[PROVIDED ENTRIES]
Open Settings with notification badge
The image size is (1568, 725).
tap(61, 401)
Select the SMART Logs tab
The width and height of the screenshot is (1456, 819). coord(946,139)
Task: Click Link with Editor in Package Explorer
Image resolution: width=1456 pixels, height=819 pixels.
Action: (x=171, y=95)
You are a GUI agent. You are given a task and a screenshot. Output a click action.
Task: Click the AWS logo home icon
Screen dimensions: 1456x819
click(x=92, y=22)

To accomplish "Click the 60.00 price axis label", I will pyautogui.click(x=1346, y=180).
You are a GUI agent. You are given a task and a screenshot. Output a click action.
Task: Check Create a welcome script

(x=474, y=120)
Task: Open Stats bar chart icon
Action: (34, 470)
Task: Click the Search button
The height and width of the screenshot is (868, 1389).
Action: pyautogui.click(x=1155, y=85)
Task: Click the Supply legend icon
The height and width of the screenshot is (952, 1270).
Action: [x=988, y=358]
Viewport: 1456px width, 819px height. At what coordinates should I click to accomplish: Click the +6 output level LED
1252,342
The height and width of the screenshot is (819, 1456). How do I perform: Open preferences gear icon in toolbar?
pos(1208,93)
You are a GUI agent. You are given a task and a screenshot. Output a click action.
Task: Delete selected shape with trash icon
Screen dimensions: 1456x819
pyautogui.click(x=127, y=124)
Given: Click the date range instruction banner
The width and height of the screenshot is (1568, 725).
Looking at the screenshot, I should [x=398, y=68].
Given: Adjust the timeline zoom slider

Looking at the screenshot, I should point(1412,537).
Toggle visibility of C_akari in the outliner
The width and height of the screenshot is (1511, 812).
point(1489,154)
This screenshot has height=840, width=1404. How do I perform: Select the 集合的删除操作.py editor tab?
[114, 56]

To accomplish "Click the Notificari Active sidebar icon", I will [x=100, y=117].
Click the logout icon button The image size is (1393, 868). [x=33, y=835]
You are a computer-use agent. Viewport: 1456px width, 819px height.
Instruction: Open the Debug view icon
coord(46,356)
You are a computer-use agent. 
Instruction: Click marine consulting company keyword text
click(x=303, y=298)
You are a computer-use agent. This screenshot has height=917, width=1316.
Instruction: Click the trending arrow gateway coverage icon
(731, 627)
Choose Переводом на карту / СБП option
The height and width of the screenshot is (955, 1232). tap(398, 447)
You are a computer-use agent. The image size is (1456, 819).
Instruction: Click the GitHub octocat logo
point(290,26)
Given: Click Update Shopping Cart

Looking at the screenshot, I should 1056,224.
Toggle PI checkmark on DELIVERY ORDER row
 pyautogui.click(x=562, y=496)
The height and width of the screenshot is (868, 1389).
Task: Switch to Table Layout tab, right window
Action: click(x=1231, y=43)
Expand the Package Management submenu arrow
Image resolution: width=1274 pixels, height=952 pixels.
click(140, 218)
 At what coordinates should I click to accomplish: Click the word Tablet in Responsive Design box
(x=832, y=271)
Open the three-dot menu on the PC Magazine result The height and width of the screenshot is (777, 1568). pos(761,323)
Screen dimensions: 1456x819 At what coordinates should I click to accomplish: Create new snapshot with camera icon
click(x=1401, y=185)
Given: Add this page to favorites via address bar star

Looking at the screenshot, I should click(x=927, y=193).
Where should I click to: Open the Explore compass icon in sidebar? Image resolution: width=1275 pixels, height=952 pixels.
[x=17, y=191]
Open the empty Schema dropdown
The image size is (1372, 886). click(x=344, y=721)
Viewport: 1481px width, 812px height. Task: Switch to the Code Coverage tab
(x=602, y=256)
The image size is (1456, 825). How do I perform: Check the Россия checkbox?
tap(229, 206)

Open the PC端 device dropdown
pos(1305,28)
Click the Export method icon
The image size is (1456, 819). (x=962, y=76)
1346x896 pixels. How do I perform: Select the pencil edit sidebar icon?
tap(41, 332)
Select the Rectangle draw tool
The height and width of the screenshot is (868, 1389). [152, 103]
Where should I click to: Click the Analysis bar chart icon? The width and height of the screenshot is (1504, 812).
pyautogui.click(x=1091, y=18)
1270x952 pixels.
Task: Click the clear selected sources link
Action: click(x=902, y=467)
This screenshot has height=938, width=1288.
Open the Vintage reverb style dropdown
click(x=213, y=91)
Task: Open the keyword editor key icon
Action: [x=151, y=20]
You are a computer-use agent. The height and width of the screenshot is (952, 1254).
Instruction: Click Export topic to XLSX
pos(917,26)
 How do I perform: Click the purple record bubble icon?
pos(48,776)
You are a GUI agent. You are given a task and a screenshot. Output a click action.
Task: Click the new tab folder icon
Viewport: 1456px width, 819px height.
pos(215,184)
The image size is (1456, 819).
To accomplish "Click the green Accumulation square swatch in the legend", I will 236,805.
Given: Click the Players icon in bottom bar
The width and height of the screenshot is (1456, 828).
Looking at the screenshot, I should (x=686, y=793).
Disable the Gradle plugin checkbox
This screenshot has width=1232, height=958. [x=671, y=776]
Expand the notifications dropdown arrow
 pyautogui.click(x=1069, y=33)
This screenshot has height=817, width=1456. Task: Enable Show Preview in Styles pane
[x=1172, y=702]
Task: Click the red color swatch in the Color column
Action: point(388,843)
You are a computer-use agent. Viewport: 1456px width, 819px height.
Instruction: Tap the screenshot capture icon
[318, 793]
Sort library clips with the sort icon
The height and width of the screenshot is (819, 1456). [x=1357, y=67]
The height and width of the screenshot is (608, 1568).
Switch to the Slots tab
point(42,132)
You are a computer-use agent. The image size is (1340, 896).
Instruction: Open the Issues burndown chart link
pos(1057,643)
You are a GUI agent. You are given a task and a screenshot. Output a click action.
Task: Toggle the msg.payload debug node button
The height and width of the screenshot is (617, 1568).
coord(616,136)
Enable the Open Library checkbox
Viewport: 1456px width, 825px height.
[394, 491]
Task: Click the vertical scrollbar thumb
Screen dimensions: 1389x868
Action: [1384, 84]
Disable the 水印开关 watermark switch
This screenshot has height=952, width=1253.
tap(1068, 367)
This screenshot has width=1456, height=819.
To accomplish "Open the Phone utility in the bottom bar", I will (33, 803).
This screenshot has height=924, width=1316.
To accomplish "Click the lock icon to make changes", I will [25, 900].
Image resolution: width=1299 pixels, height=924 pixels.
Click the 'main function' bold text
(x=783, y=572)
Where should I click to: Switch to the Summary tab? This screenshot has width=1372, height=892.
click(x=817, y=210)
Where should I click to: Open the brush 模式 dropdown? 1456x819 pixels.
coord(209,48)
[/PROVIDED ENTRIES]
→ **TASK DIRECTIONS**
Give a word-for-word copy of the records.

→ **ANSWER TO THIS PROBLEM**
Open Settings with notification badge
The image size is (1568, 725).
tap(61, 401)
Select the SMART Logs tab
The width and height of the screenshot is (1456, 819). coord(946,139)
Task: Click Link with Editor in Package Explorer
Image resolution: width=1456 pixels, height=819 pixels.
Action: (x=171, y=95)
You are a GUI agent. You are given a task and a screenshot. Output a click action.
Task: Click the AWS logo home icon
Screen dimensions: 1456x819
click(x=92, y=22)

To accomplish "Click the 60.00 price axis label", I will pyautogui.click(x=1346, y=180).
You are a GUI agent. You are given a task and a screenshot. Output a click action.
Task: Check Create a welcome script

(x=474, y=120)
Task: Open Stats bar chart icon
Action: (34, 470)
Task: Click the Search button
The height and width of the screenshot is (868, 1389).
Action: pyautogui.click(x=1155, y=85)
Task: Click the Supply legend icon
The height and width of the screenshot is (952, 1270).
Action: [x=988, y=358]
Viewport: 1456px width, 819px height. At what coordinates should I click to accomplish: Click the +6 output level LED
1252,342
The height and width of the screenshot is (819, 1456). How do I perform: Open preferences gear icon in toolbar?
pos(1208,93)
You are a GUI agent. You are given a task and a screenshot. Output a click action.
Task: Delete selected shape with trash icon
Screen dimensions: 1456x819
pyautogui.click(x=127, y=124)
Given: Click the date range instruction banner
The width and height of the screenshot is (1568, 725).
Looking at the screenshot, I should [x=398, y=68].
Given: Adjust the timeline zoom slider

Looking at the screenshot, I should point(1412,537).
Toggle visibility of C_akari in the outliner
The width and height of the screenshot is (1511, 812).
point(1489,154)
This screenshot has height=840, width=1404. How do I perform: Select the 集合的删除操作.py editor tab?
[114, 56]

To accomplish "Click the Notificari Active sidebar icon", I will [x=100, y=117].
Click the logout icon button The image size is (1393, 868). [x=33, y=835]
You are a computer-use agent. Viewport: 1456px width, 819px height.
Instruction: Open the Debug view icon
coord(46,356)
You are a computer-use agent. 
Instruction: Click marine consulting company keyword text
click(x=303, y=298)
You are a computer-use agent. This screenshot has height=917, width=1316.
Instruction: Click the trending arrow gateway coverage icon
(731, 627)
Choose Переводом на карту / СБП option
The height and width of the screenshot is (955, 1232). tap(398, 447)
You are a computer-use agent. The image size is (1456, 819).
Instruction: Click the GitHub octocat logo
point(290,26)
Given: Click Update Shopping Cart

Looking at the screenshot, I should 1056,224.
Toggle PI checkmark on DELIVERY ORDER row
 pyautogui.click(x=562, y=496)
The height and width of the screenshot is (868, 1389).
Task: Switch to Table Layout tab, right window
Action: click(x=1231, y=43)
Expand the Package Management submenu arrow
Image resolution: width=1274 pixels, height=952 pixels.
click(140, 218)
 At what coordinates should I click to accomplish: Click the word Tablet in Responsive Design box
(x=832, y=271)
Open the three-dot menu on the PC Magazine result The height and width of the screenshot is (777, 1568). pos(761,323)
Screen dimensions: 1456x819 At what coordinates should I click to accomplish: Create new snapshot with camera icon
click(x=1401, y=185)
Given: Add this page to favorites via address bar star

Looking at the screenshot, I should click(x=927, y=193).
Where should I click to: Open the Explore compass icon in sidebar? Image resolution: width=1275 pixels, height=952 pixels.
[x=17, y=191]
Open the empty Schema dropdown
The image size is (1372, 886). click(x=344, y=721)
Viewport: 1481px width, 812px height. Task: Switch to the Code Coverage tab
(x=602, y=256)
The image size is (1456, 825). How do I perform: Check the Россия checkbox?
tap(229, 206)

Open the PC端 device dropdown
pos(1305,28)
Click the Export method icon
The image size is (1456, 819). (x=962, y=76)
1346x896 pixels. How do I perform: Select the pencil edit sidebar icon?
tap(41, 332)
Select the Rectangle draw tool
The height and width of the screenshot is (868, 1389). [152, 103]
Where should I click to: Click the Analysis bar chart icon? The width and height of the screenshot is (1504, 812).
pyautogui.click(x=1091, y=18)
1270x952 pixels.
Task: Click the clear selected sources link
Action: click(x=902, y=467)
This screenshot has height=938, width=1288.
Open the Vintage reverb style dropdown
click(x=213, y=91)
Task: Open the keyword editor key icon
Action: [x=151, y=20]
You are a computer-use agent. The height and width of the screenshot is (952, 1254).
Instruction: Click Export topic to XLSX
pos(917,26)
 How do I perform: Click the purple record bubble icon?
pos(48,776)
You are a GUI agent. You are given a task and a screenshot. Output a click action.
Task: Click the new tab folder icon
Viewport: 1456px width, 819px height.
pos(215,184)
The image size is (1456, 819).
To accomplish "Click the green Accumulation square swatch in the legend", I will 236,805.
Given: Click the Players icon in bottom bar
The width and height of the screenshot is (1456, 828).
Looking at the screenshot, I should (x=686, y=793).
Disable the Gradle plugin checkbox
This screenshot has width=1232, height=958. [x=671, y=776]
Expand the notifications dropdown arrow
 pyautogui.click(x=1069, y=33)
This screenshot has height=817, width=1456. Task: Enable Show Preview in Styles pane
[x=1172, y=702]
Task: Click the red color swatch in the Color column
Action: point(388,843)
You are a computer-use agent. Viewport: 1456px width, 819px height.
Instruction: Tap the screenshot capture icon
[318, 793]
Sort library clips with the sort icon
The height and width of the screenshot is (819, 1456). [x=1357, y=67]
The height and width of the screenshot is (608, 1568).
Switch to the Slots tab
point(42,132)
You are a computer-use agent. The image size is (1340, 896).
Instruction: Open the Issues burndown chart link
pos(1057,643)
You are a GUI agent. You are given a task and a screenshot. Output a click action.
Task: Toggle the msg.payload debug node button
The height and width of the screenshot is (617, 1568).
coord(616,136)
Enable the Open Library checkbox
Viewport: 1456px width, 825px height.
[394, 491]
Task: Click the vertical scrollbar thumb
Screen dimensions: 1389x868
Action: [1384, 84]
Disable the 水印开关 watermark switch
This screenshot has height=952, width=1253.
tap(1068, 367)
This screenshot has width=1456, height=819.
To accomplish "Open the Phone utility in the bottom bar", I will (33, 803).
This screenshot has height=924, width=1316.
To accomplish "Click the lock icon to make changes", I will [25, 900].
Image resolution: width=1299 pixels, height=924 pixels.
Click the 'main function' bold text
(x=783, y=572)
Where should I click to: Switch to the Summary tab? This screenshot has width=1372, height=892.
click(x=817, y=210)
Where should I click to: Open the brush 模式 dropdown? 1456x819 pixels.
coord(209,48)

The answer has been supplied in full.